Short exercise: Please edit the listing from the line with "is (403, 800)." up to and including the line with "Action: coord(13,227)", changing "dropdown" to "menu" and leaving everything else unchanged.

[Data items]
= = = = = = =

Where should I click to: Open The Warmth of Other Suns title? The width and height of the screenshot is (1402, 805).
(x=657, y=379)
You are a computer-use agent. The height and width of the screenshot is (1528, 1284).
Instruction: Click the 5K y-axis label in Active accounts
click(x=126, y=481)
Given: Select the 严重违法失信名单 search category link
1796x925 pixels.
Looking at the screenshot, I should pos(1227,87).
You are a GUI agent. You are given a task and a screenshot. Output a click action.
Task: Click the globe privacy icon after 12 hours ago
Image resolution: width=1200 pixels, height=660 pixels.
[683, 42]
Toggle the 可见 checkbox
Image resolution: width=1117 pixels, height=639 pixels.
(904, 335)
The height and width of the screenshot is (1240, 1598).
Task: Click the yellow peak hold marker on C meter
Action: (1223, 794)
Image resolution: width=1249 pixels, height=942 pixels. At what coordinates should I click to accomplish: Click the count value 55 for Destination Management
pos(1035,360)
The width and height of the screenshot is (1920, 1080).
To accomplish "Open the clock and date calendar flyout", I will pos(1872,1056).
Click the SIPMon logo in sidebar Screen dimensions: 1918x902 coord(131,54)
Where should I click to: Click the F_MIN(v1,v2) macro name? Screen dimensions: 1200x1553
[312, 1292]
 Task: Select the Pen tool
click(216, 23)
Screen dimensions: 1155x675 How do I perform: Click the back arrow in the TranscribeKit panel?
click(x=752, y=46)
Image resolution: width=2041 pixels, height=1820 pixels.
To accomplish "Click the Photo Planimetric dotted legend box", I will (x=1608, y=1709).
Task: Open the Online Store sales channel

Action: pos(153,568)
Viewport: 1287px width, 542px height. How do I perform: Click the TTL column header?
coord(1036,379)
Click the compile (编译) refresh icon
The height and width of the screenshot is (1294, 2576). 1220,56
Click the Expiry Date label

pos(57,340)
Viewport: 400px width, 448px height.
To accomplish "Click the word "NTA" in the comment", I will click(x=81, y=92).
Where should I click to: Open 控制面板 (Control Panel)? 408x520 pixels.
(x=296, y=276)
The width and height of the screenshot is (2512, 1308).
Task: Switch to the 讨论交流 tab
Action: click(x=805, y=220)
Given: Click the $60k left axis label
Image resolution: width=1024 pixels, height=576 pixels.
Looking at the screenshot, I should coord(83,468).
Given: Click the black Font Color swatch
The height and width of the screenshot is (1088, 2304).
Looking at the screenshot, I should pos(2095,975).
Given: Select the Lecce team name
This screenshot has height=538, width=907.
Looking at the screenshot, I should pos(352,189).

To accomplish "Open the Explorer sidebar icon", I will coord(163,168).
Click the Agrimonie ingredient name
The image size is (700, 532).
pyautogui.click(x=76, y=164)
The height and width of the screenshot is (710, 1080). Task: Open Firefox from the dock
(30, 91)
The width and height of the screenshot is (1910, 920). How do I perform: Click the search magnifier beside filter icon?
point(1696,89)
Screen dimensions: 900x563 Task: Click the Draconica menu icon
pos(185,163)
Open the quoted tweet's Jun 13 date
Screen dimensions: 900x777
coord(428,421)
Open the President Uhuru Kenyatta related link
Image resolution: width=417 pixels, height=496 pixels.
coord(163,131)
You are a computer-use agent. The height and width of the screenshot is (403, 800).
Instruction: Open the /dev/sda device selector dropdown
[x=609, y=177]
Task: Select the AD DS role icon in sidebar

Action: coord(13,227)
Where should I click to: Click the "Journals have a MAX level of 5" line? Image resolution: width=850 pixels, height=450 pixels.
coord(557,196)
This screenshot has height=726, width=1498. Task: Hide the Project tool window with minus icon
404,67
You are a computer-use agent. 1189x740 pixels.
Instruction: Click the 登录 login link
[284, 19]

= = = = = = =

Task answer:
You are a computer-use agent. The height and width of the screenshot is (403, 800).
Instruction: Open the /dev/sda device selector menu
[x=609, y=177]
Task: Select the AD DS role icon in sidebar

Action: coord(13,227)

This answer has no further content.